The US government should publicly call on UAE authorities to immediately and unconditionally release the Emirati human rights defender Ahmed Mansoor ahead of the COP28 climate conference in Dubai, 19 human rights groups said in a joint letter to US Secretary of State Antony Blinken today.
The 28th Conference of Parties on the United Nations Framework Convention on Climate Change (COP28) will be held from November 30 to December 12, 2023.
Mansoor, recipient of the prestigious Martin Ennals Award for Human Rights Defenders in 2015, has been arbitrarily imprisoned in isolation since security forces raided his home just before midnight on March 20, 2017. He has faced repeated intimidation, harassment, and death threats from the UAE authorities and their supporters, including a sophisticated spyware attack by the Emirati government. Mansoor was the last Emirati human rights defender still working openly in the UAE.
“The US has been shockingly silent for years since Ahmed Mansoor’s unjust imprisonment,” said Joey Shea, the UAE and Saudi researcher at Human Rights Watch. “Washington should use this opportunity, when the UAE is trying to improve its image internationally in advance of the climate conference, to publicly and privately pressure Emirati authorities to end to the unjust imprisonment of a peaceful human rights defender.”
As host of the upcoming climate conference, the UAE should signal its intent to facilitate an open COP28 in a free civic space. A meaningful step in that direction would be the immediate and unconditional release of Mansoor from prison, while also ensuring that observer organizations attending COP28 can participate effectively, safely, and meaningfully, the groups said.
Since 2011, the UAE has closed virtually all civic space in the country, with laws that criminalize peaceful expression, association, and assembly.

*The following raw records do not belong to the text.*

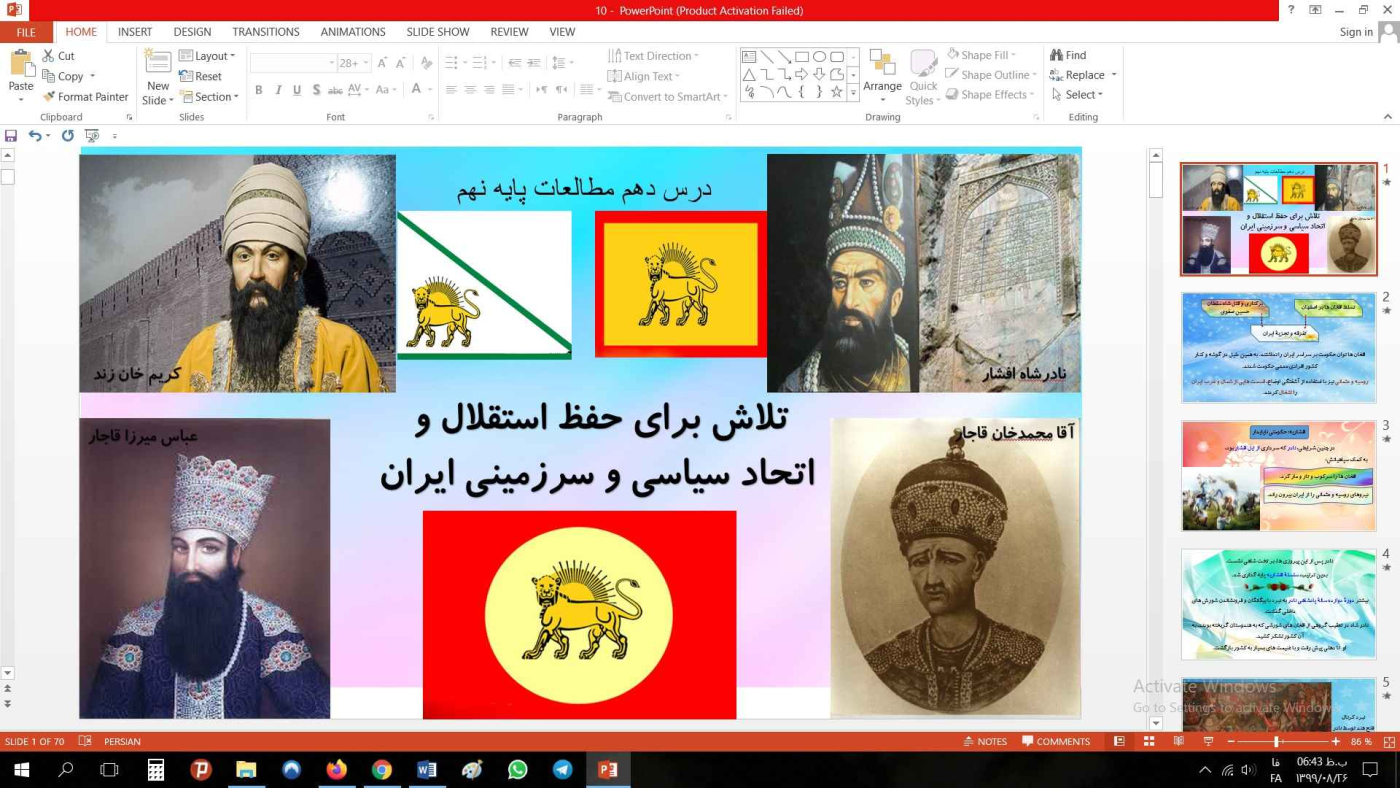Open Telegram from the Windows taskbar
Screen dimensions: 1400x788
(x=563, y=770)
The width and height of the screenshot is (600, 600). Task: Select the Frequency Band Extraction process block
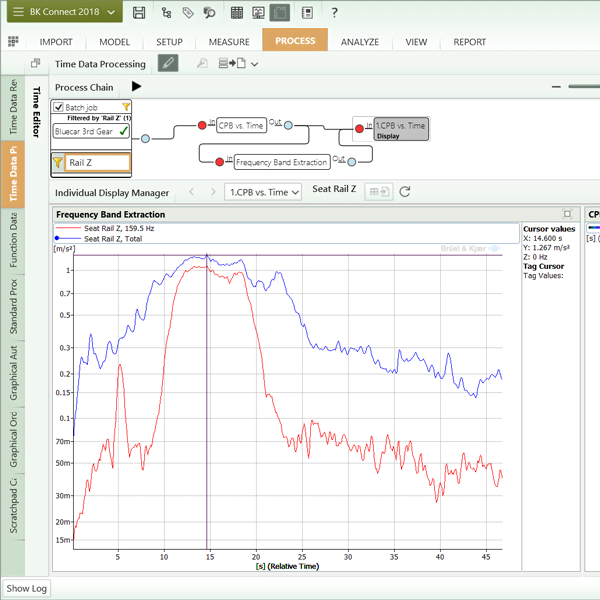(281, 161)
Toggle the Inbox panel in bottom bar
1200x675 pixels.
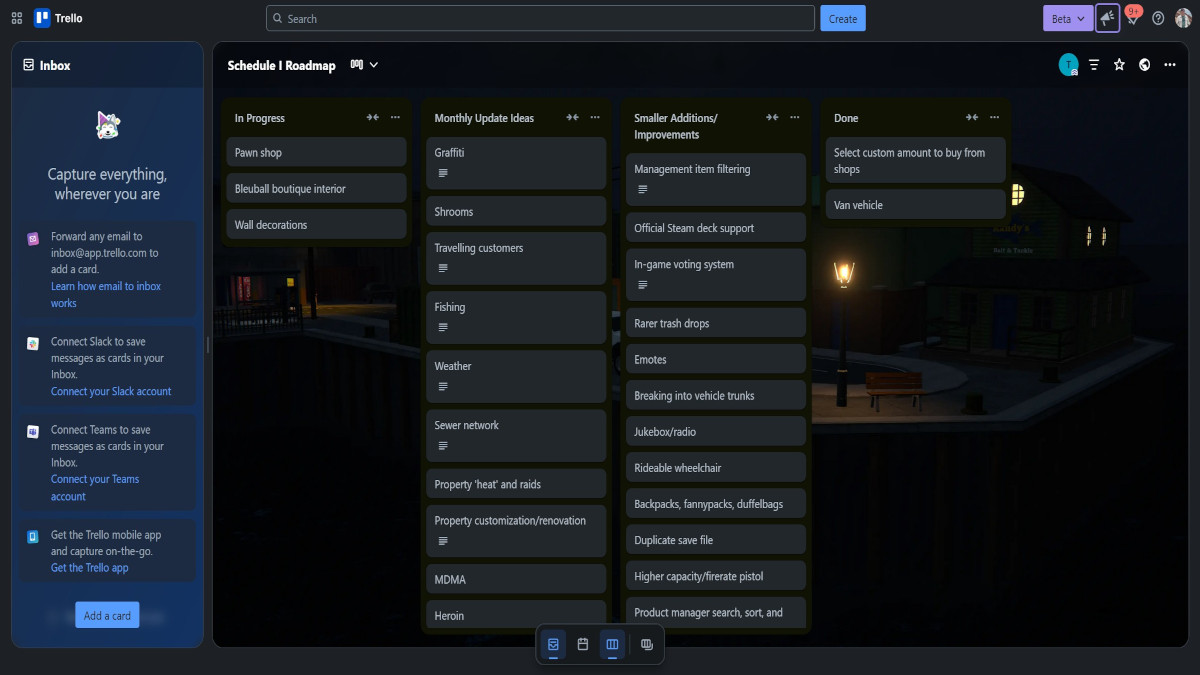tap(553, 645)
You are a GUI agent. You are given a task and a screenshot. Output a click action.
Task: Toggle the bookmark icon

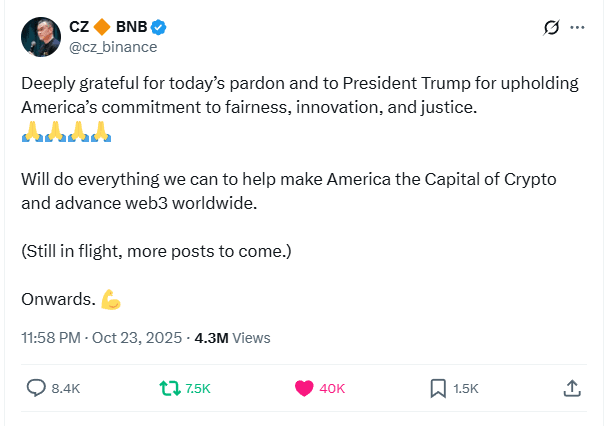[x=438, y=388]
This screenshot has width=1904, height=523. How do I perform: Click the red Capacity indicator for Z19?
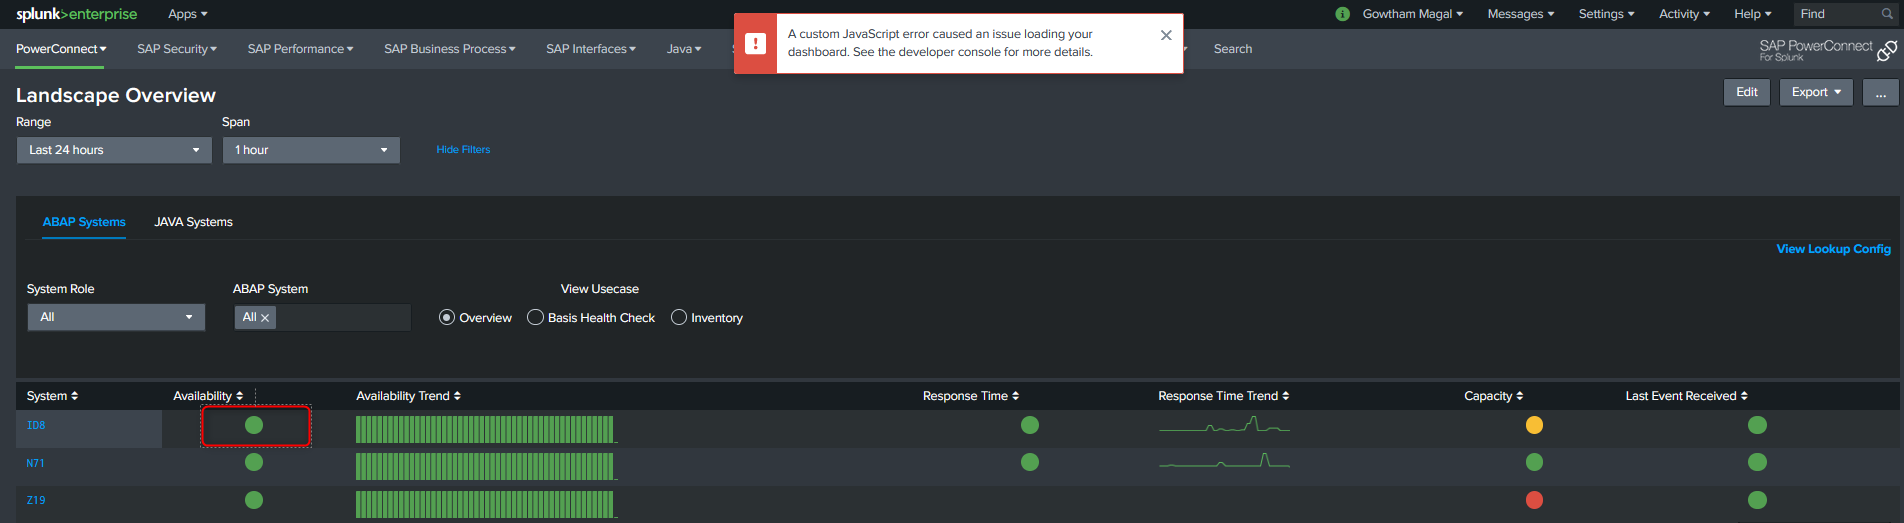tap(1534, 500)
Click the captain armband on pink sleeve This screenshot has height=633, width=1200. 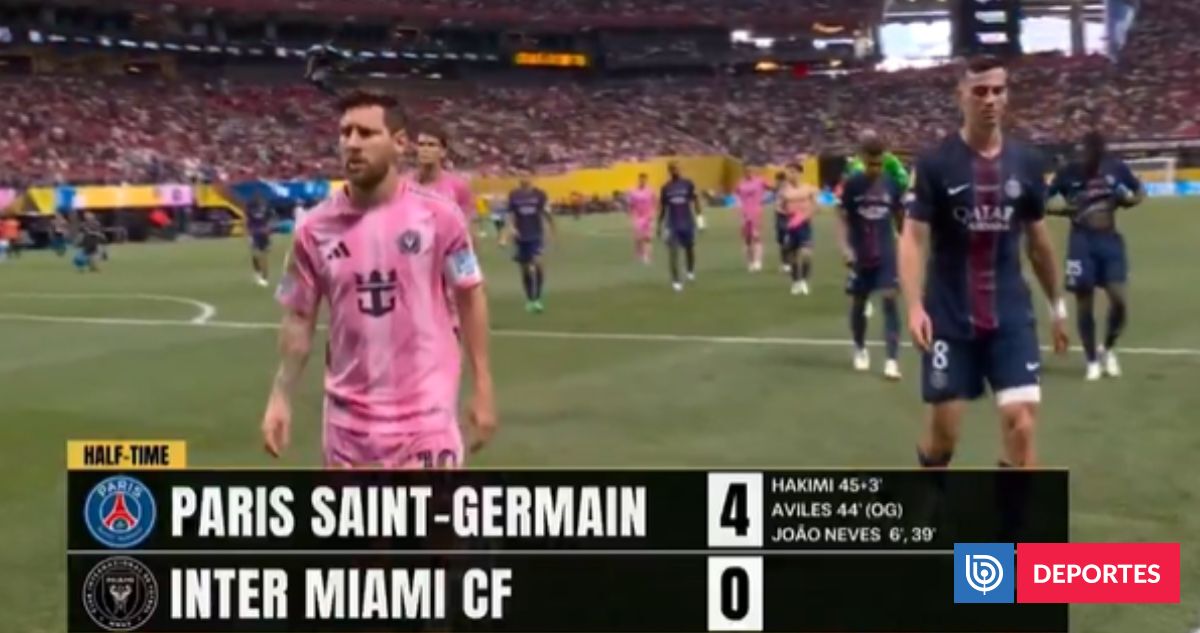pyautogui.click(x=462, y=265)
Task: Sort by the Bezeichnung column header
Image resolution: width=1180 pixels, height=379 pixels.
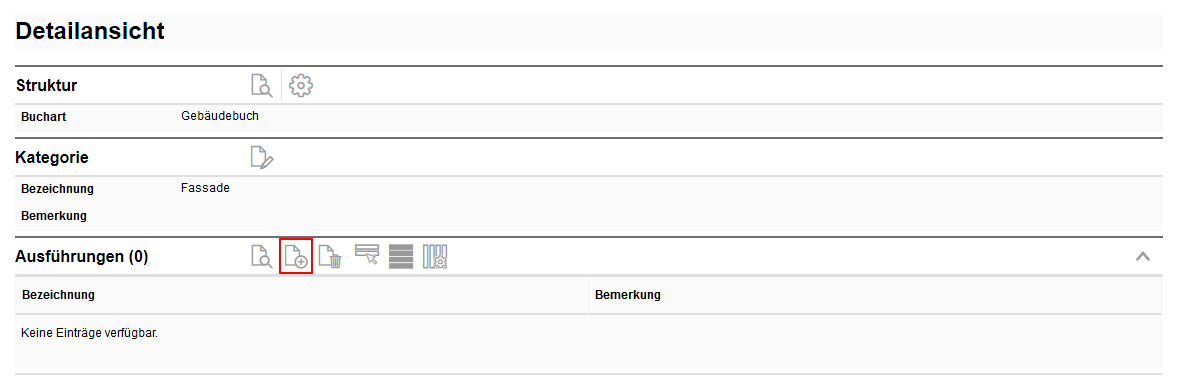Action: pyautogui.click(x=59, y=295)
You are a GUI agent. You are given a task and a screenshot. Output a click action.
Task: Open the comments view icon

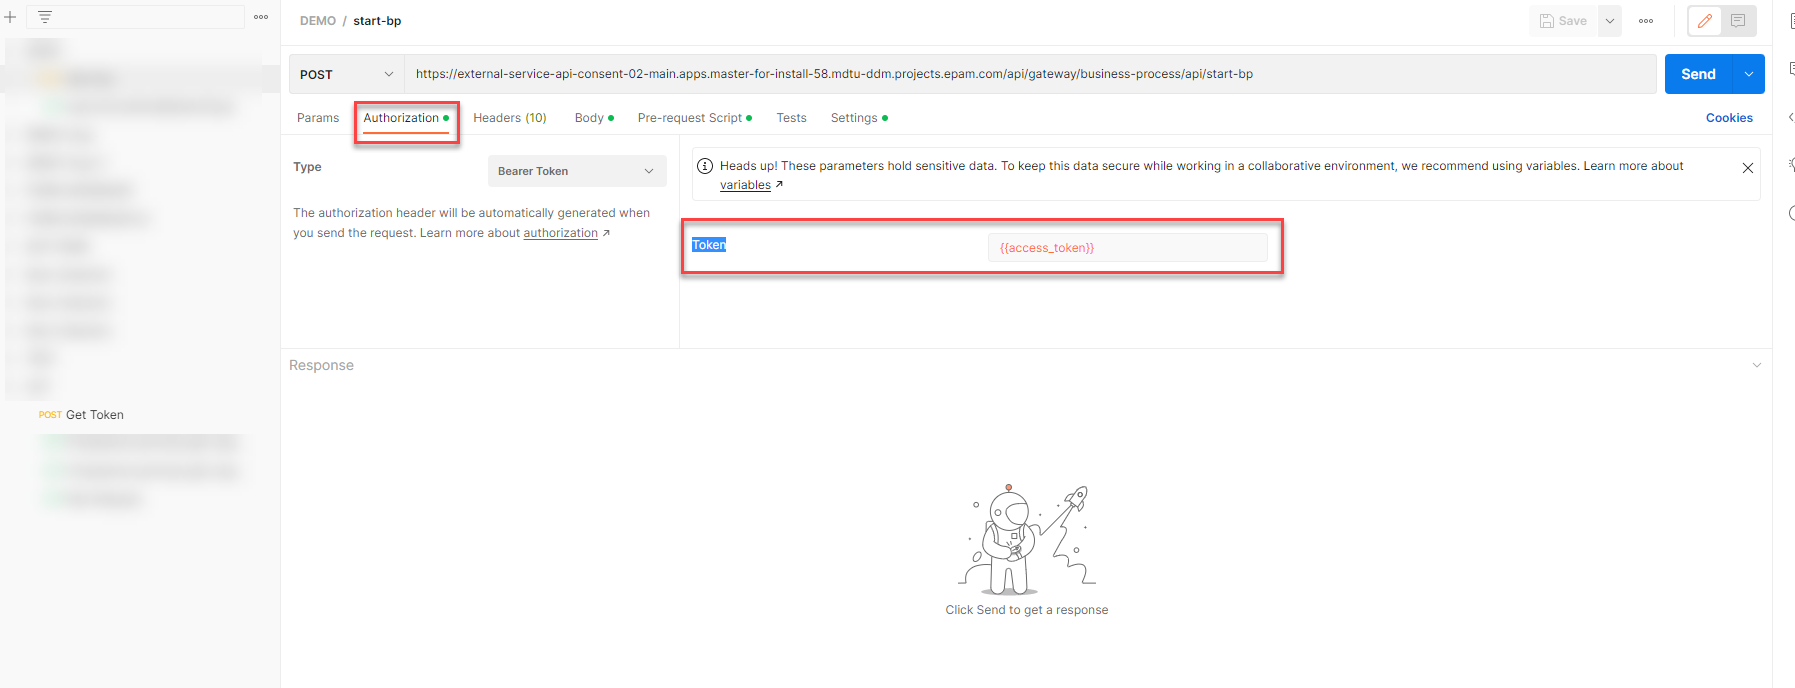(x=1738, y=21)
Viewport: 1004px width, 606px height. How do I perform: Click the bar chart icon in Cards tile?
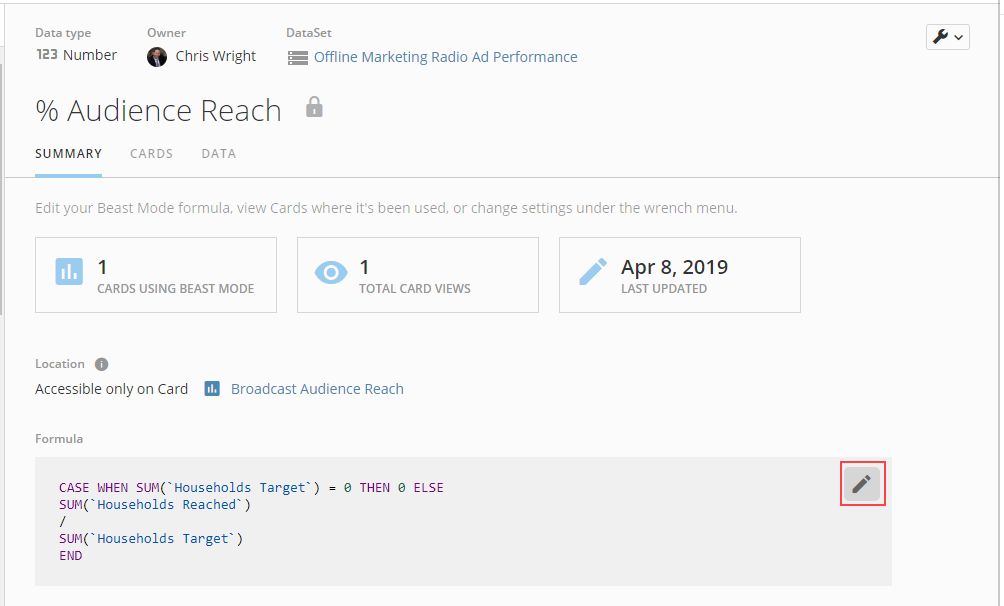point(69,272)
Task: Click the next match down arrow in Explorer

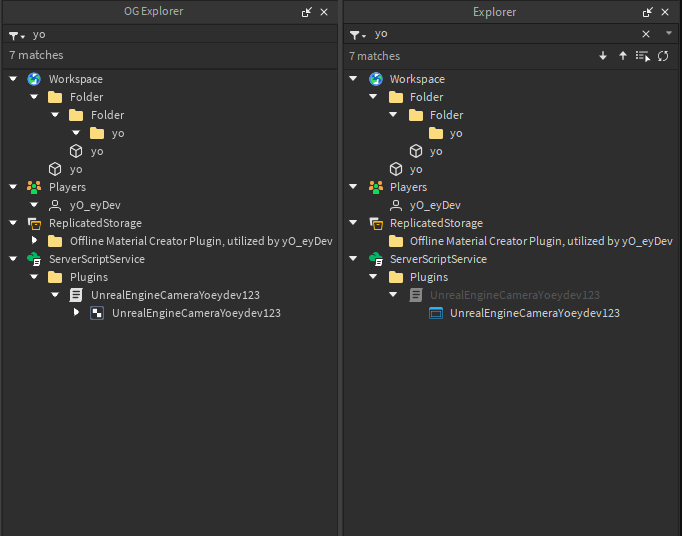Action: pyautogui.click(x=603, y=56)
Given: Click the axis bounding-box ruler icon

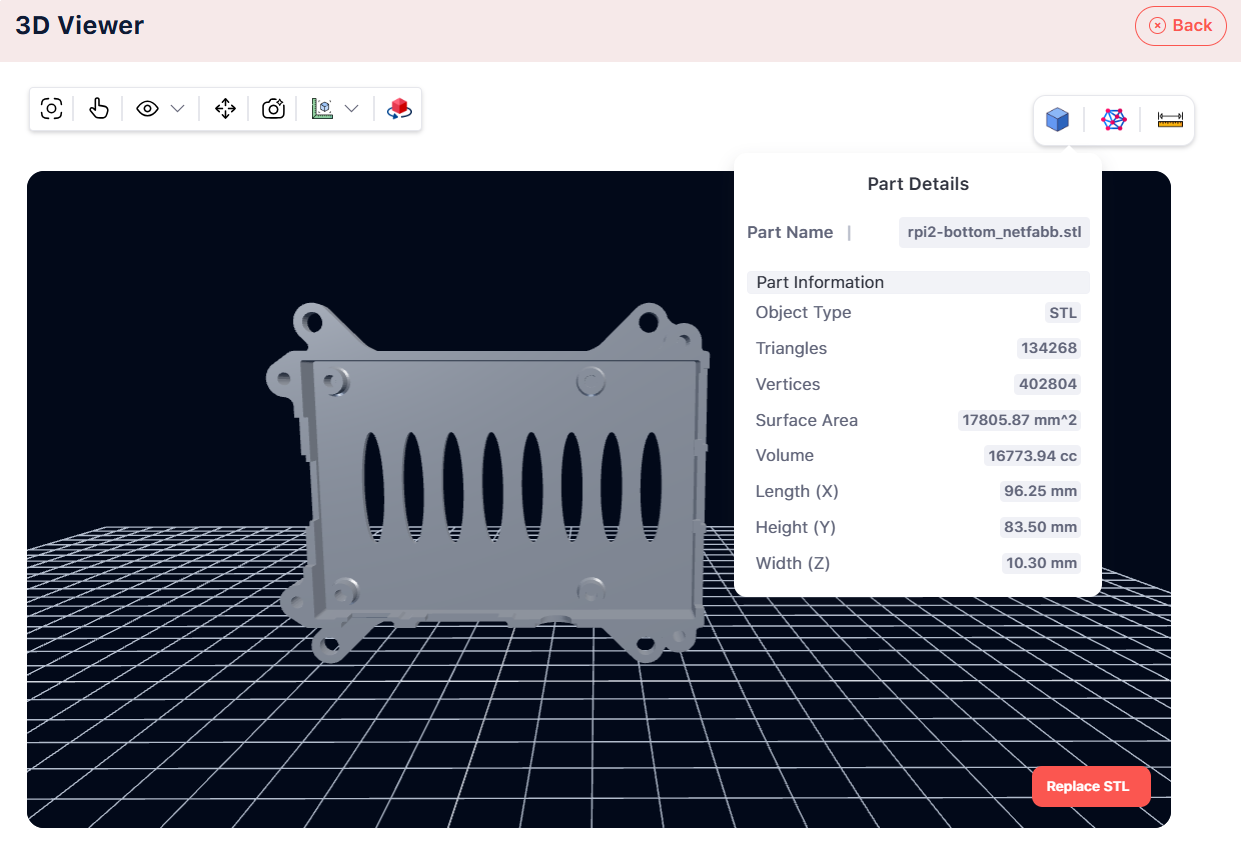Looking at the screenshot, I should pos(322,109).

The UAE’s state news agency has said that the authorities arrested Mansoor for “spreading false news” to “harm the reputation of the state.” All the charges on which he was convicted were based solely on his human rights advocacy, including using email and WhatsApp to communicate with Human Rights Watch, Amnesty International, and other human rights organizations. Following more than a year in isolation in pretrial detention and a grossly unfair trial, an Emirati state security court sentenced him in 2018 to 10 years in prison and fined him 1,000,000 Emirati Dirhams (around US$272,000).
Over the past six years, the UN and independent rights groups have documented how the UAE government has held Mansoor in solitary confinement without access to reading materials, television, or radio. Since December 2017, he has been denied eyeglasses, most personal hygiene items, and, at least until recently, a bed or a mattress in his cell. These measures violate the prohibition against torture and other cruel, inhuman, or degrading treatment or punishment. UAE authorities deny that they have subjected Mansoor to such treatment, while refusing to allow independent observers to visit him.
In addition to Mansoor, at least 62 Emiratis are currently arbitrarily detained following unfair trials on politically motivated charges. UAE authorities continue to incarcerate at least 58 of these prisoners beyond their sentences. Most of these prisoners have been convicted on baseless counterterrorism charges as part of the grossly unfair “UAE94” mass trial of government critics, which violated their human rights.
The UAE’s release of Mansoor and other human rights defenders and peaceful critics would be a key first step to signaling that civil society will have the space to exchange ideas freely and safely, to promote government accountability, and to represent marginalized populations during the upcoming climate conference.
“The US should take every opportunity to press Emirati authorities, in public as well as diplomatically, to end its persecution of rights defenders and free them, starting with Ahmed Mansoor,” Shea said. “This should happen before, during, and after the discussions end at COP28.”